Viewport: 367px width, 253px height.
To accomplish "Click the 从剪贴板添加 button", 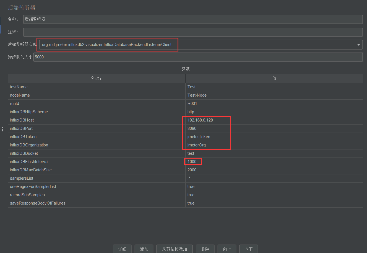I will (175, 249).
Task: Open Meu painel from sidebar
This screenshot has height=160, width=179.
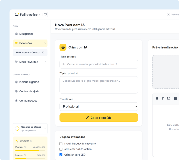Action: pos(26,34)
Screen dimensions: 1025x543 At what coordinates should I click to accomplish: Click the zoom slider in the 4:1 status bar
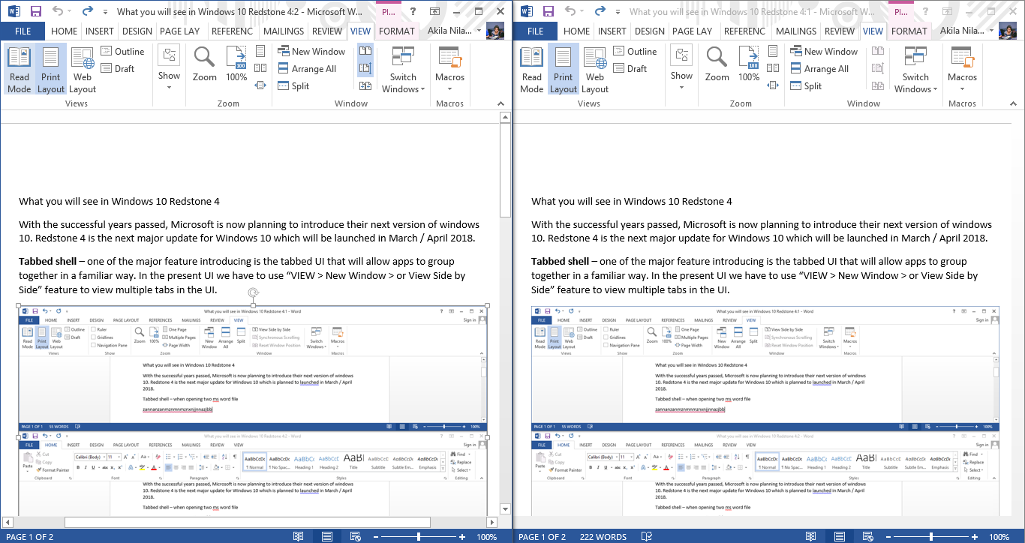tap(931, 537)
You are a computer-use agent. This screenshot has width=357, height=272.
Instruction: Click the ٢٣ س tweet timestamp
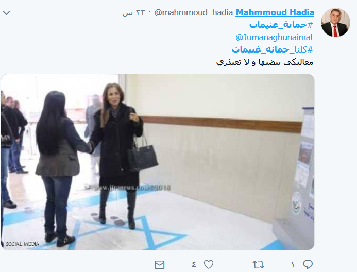tap(133, 13)
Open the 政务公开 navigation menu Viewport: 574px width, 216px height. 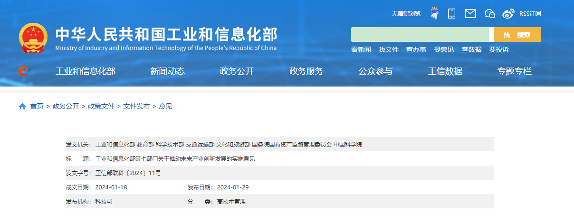pyautogui.click(x=237, y=71)
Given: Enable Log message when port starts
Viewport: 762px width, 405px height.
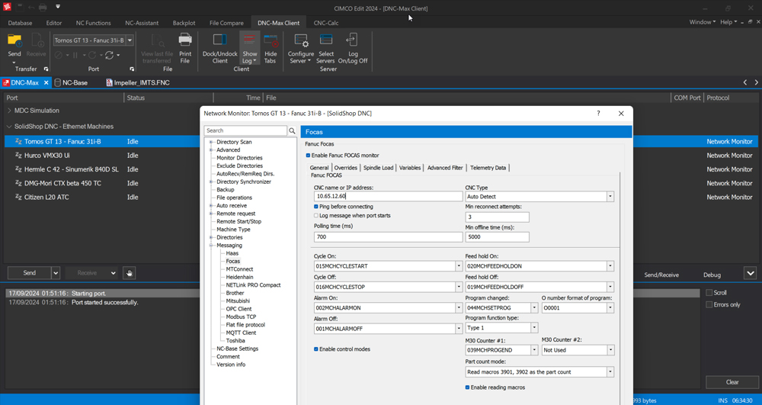Looking at the screenshot, I should click(x=317, y=216).
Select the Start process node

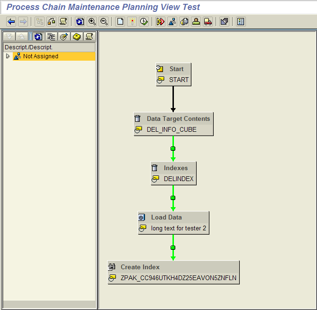(173, 74)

○ ○ ○

## Task goal
Nothing but the lines from the line with "Given: Enable Log message when port starts" through the last line of the listing above should be repeated, and pictures should be left out.

## Worked solution
Given: Enable Log message when port starts
Viewport: 762px width, 405px height.
Looking at the screenshot, I should click(x=317, y=216).
Select the Start process node

(173, 74)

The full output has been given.